The first offshore wind farms went up in the early 1990s in Europe, with land-based wind turbines repurposed for offshore. “Projects are getting bigger and more efficient. Costs have come down dramatically,” Zalcman said. “Offshore wind is cost competitive with conventional generation and other renewables.”

New York is hoping to ride the wind, possibly because it faces high energy costs. Long Island has a large population and a source of plentiful wind may make this the perfect location for wind power.

“The demand is historic for the American offshore wind industry. We’re anchoring the offshore wind market in New York,” Dignan said. “We have the nation-leading goal in New York of 9,000 megawatts by 2035.”

A 2020 Wood Mackenzie report said wind power should generate “tens of thousands of jobs and billions of dollars in capital investment,” including 80,000 jobs per year from 2025 to 2035. Turbine manufacturing and supply will generate 31,000 jobs per year, including 16,000 for manufacturing, according to the report.

“It’s not only construction and installation,” Dignan added. “It’s operation and maintenance. It’s the manufacturing and the need for a domestic and secure supply chain.”

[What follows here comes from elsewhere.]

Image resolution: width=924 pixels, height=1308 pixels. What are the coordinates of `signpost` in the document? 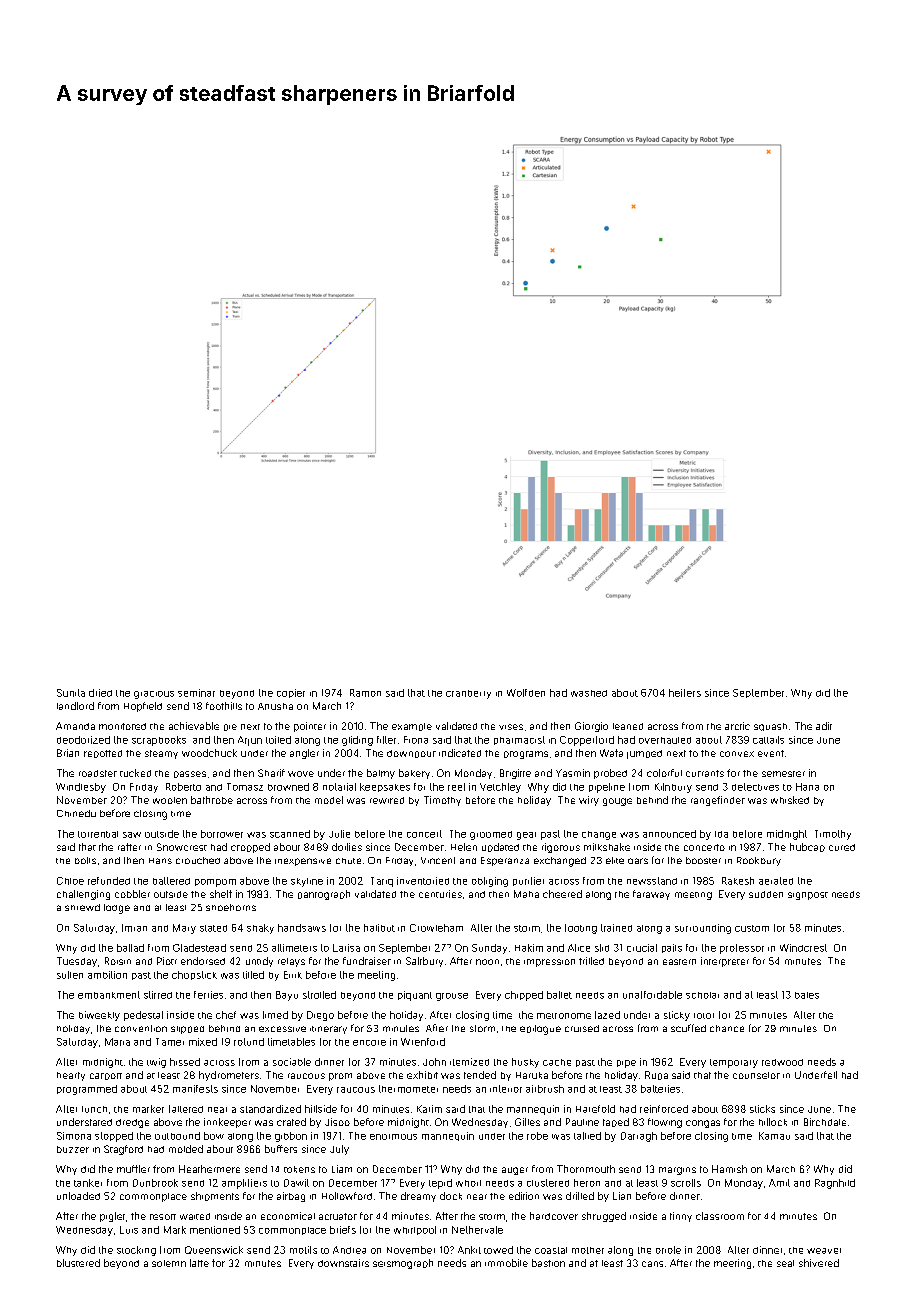 It's located at (808, 896).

Ørsted and Eversource partnered with Dominion Energy for the construction of the first U.S.-flagged specialized installation vessel, being built in Texas. “It’s a half a-billion-dollar project,” Zalcman said. “We’re seeing that throughout the supply chain.”

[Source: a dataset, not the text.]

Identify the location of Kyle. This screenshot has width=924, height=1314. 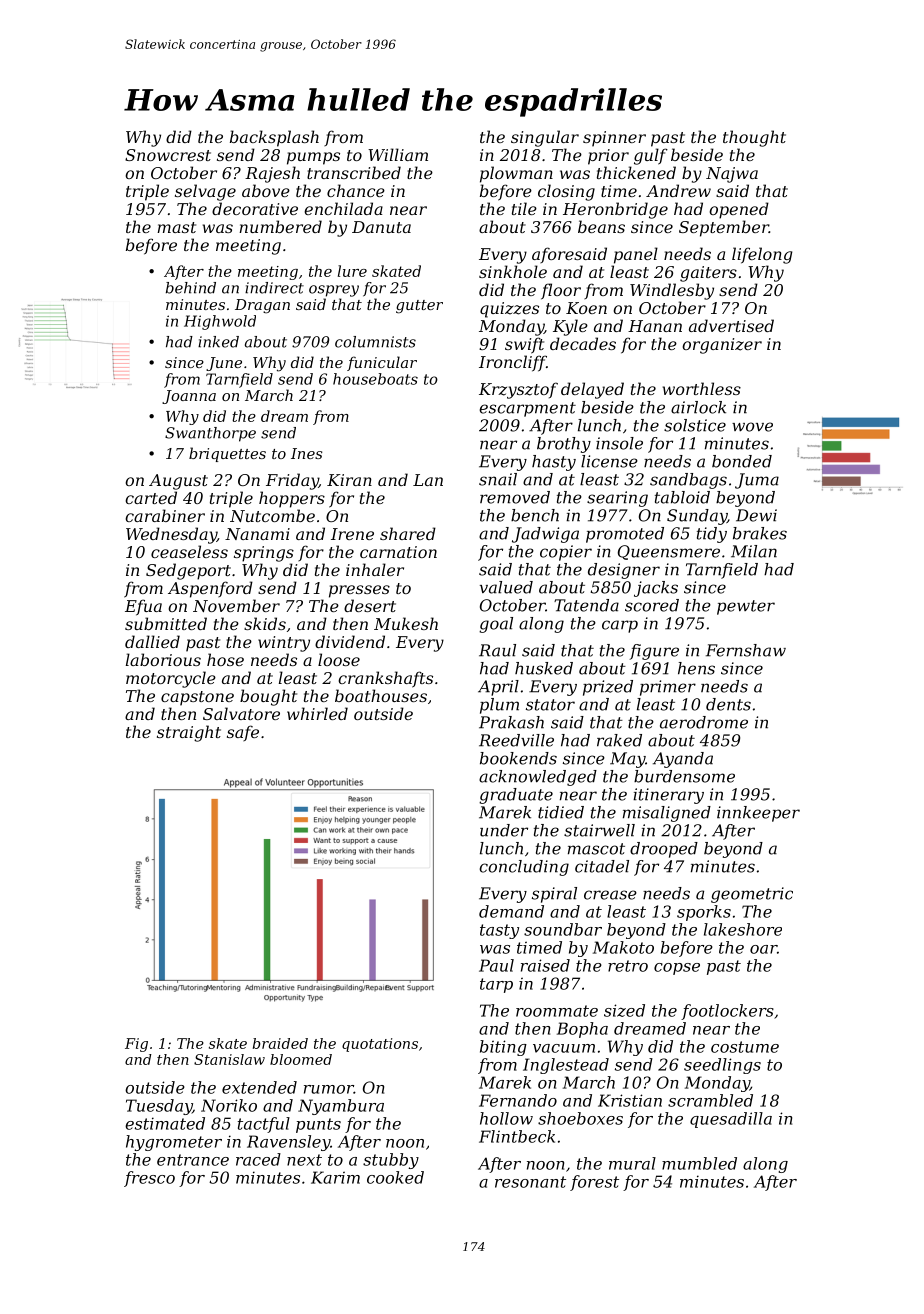
(570, 327).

He said it makes sense to build massive equipment near projects rather than overseas. And state programs are incentivizing developers to manufacture in the United States

“As these projects move from conception to steel in the water, we’re seeing investment in ports and harbors and manufacturing taking place domestically,” Zalcman said. “That’s being driven by economics.”

Local ports also will get investment. Port Jefferson is slated to be the home of Ørsted’s Northeast operations and maintenance facility, including the Sunrise Wind project.

“There will be a special operation vessel, like a floating hotel for the operation and maintenance crew,” Zalcman said. “That’ll be home-ported in Port Jefferson.”

The South Brooklyn marine terminal is slated to be used by the developers of the Empire Wind and Beacon Wind projects by Norwegian company Equinor. 

Wind farms also are fueling manufacturing. In January, New York Gov. Kathy Hochul keynoted an event at the port of Albany, future home of Marmen Welcon’s manufacturing facility for turbine towers.

While wind has a lot of benefits, it brings some challenges and drawbacks as well. Zalcman said that transmission could become an issue for Long Island offshore, unless upgrades are made to the onshore grid. And then there are what he called “stakeholder issues” such as NIMBY concerns about “ensuring productive coexistence between offshore wind and commercial fishing,” although those can be solved, he said.

Hydropower already supplies much of New York’s power. Wind sweeping over water could come next.

“We’ve got to get this energy around the state too,” Dignan said, noting that power generated by wind could be transmitted statewide. “There’s a ton of work upgrading the grid.”